今年度のもも組さんのテーマは「にこにこ わくわく げんき!」です。

今回は、もも組さんがやったことのない初めての画法で、わくわくしてみんなを元気にするような絵本作りにチャレンジ!

その画法というのは「クライスター・パピア」です。

耐久性と装飾を兼ね備えた紙の加工法として、17世紀にドイツやイタリアで盛んにつくられ、その後ヨーロッパ各地、アメリカへと広がっていきました。

クライスターは糊、パピアは紙、その名の通り、色の着いた糊を塗り、紙を染め上げる画法です。

5月23日『はらぺこあおむし』などで有名な絵本作家、エリック・カールさんが天に召されました。

今回は追悼の意を込めて、エリック・カールさんのような切り絵絵本を制作しようと思います。

最初に、持ってきたエリック・カールさんの絵本の中から、先生がおすすめの絵本を読みました。

さぬき先生は『えをかくかくかく』

まどか先生は『ちいさなくも』です。

絵本を読み、いろいろな紙で作る切り絵のイメージをしてもらいます。

次に「クライスター・パピア」のやり方の説明です。

みんなお馴染みのでんぷん糊ですが、今回は接着材としてではなく、画材として使います。
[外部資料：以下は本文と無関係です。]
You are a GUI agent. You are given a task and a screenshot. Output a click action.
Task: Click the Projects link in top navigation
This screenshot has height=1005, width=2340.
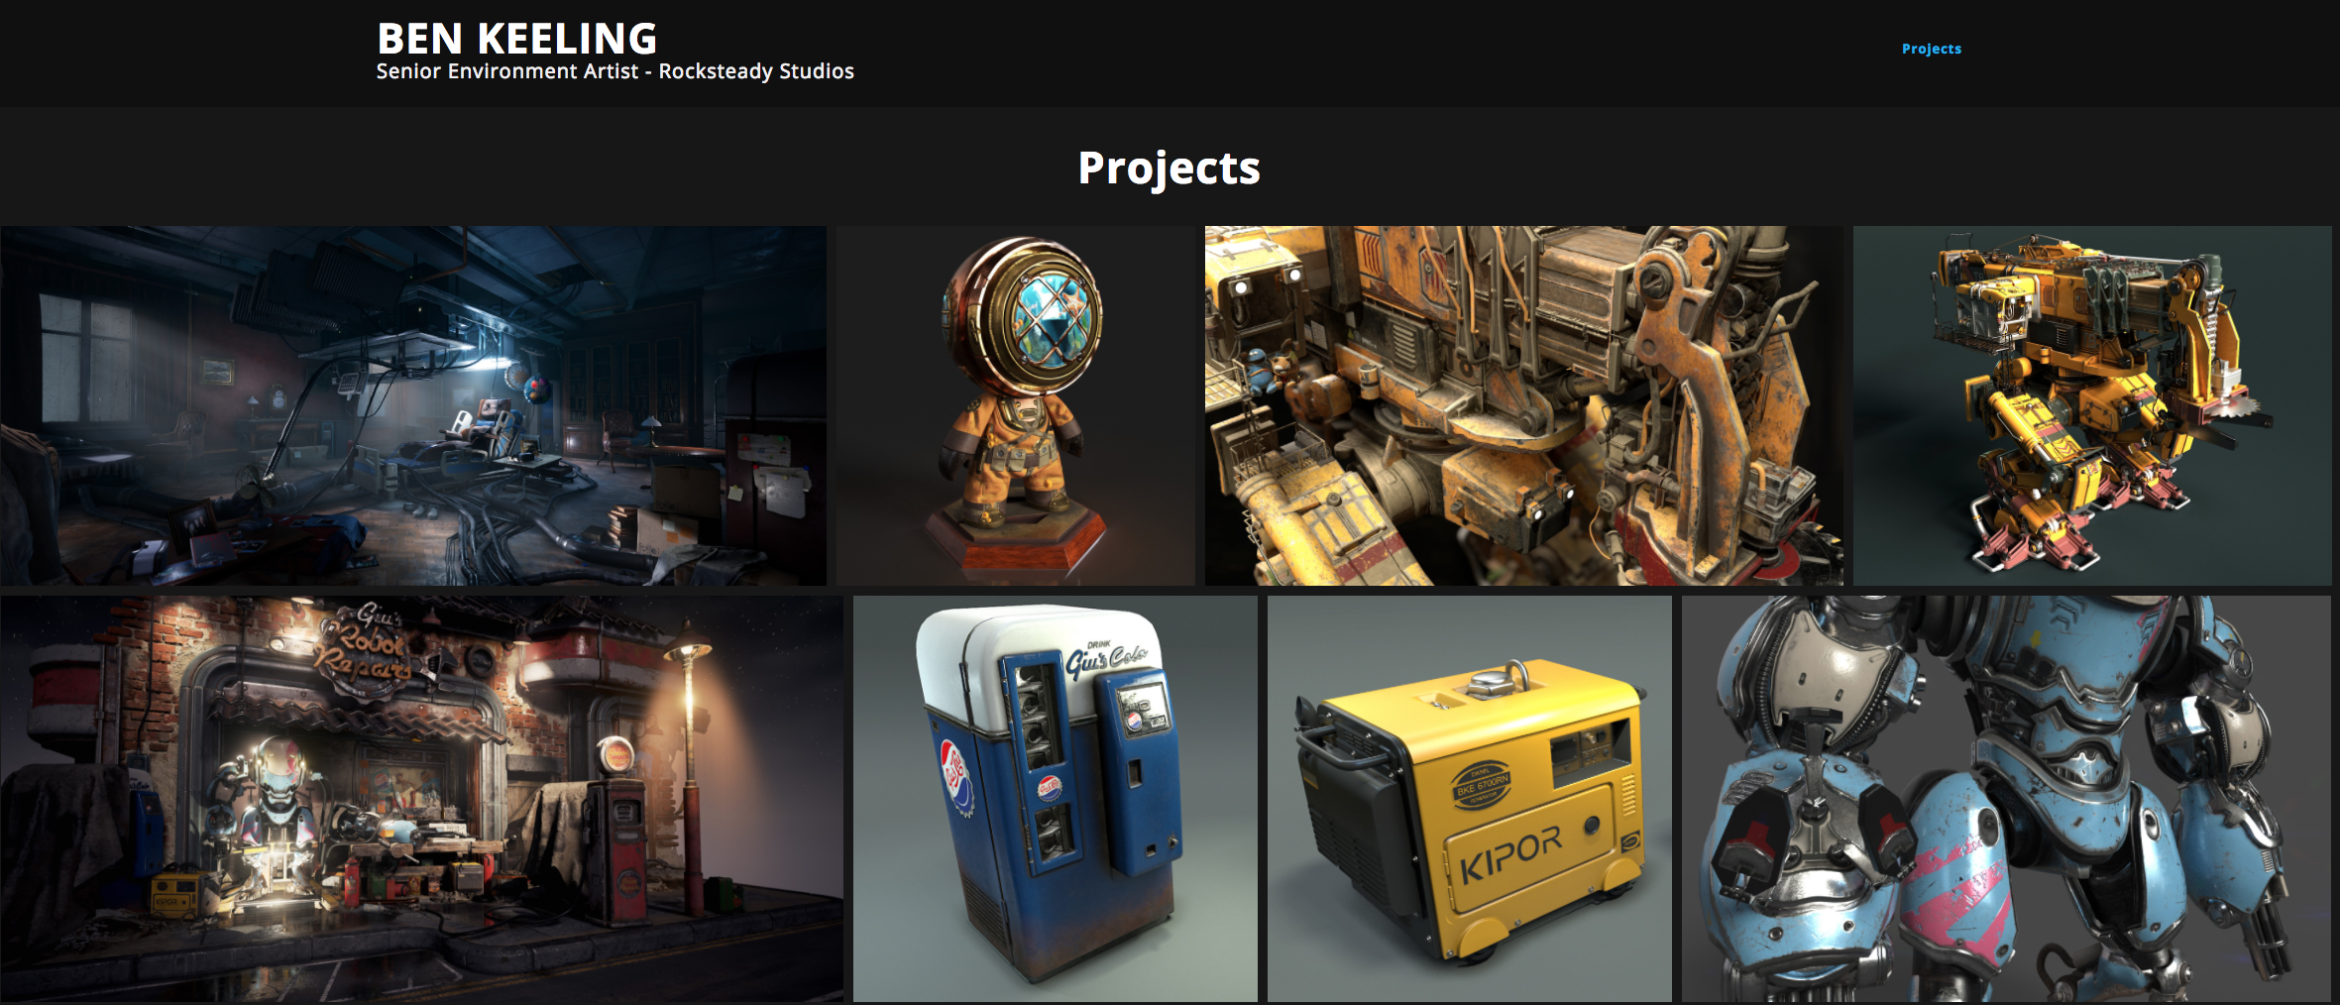click(x=1931, y=49)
糊と少量の水と絵の具を混ぜ、糊の絵の具をつくり、ハケで塗っていきます。

そこにいろいろな道具や指を使い模様を描いていきます。

今回は、紙の代わりに白色と銀色の段ボールを持ってきました。

みんな早くやってみたくてうずうず…

説明が終わったらさっそく制作スタートです!

透明プラコップの中で、糊と水と絵の具をハケでがんばって混ぜます。

コップの中で糊のかたまりの『ちいさなくも』を見つけました。

この『ちいさなくも』もしっかり混ぜて、糊の絵の具の完成!

みんな勢いよく、思い思いに塗っていきます。

ハケでぐりぐり、フォークでズズズ、ぬき型でスタンプ、指でぐねぐね、手のひらでベトッ!

リズミカルに勢いよく模様が出来上がっていきます。

硬い段ボールの上にぬるぬるベトベトの糊絵の具、感触もおもしろいようです。

ちがう色つくるー!

この色とこの色混ぜたーい!

みんな様々な色で糊の絵の具を作っていました。

最後にお外で乾かして絵本の材料は完成です。

この材料を加工して絵本にしてもいいし、そのまま背景として使用し、紙芝居にしてもいいかもしれません。

事前に制作してきた紙たちもプレゼントしました。

もも組さんで話し合って、これらの材料を使用し、作品を完成させてもらいます。

どんな「にこにこ わくわく げんき!」な絵本になるかとっても楽しみです。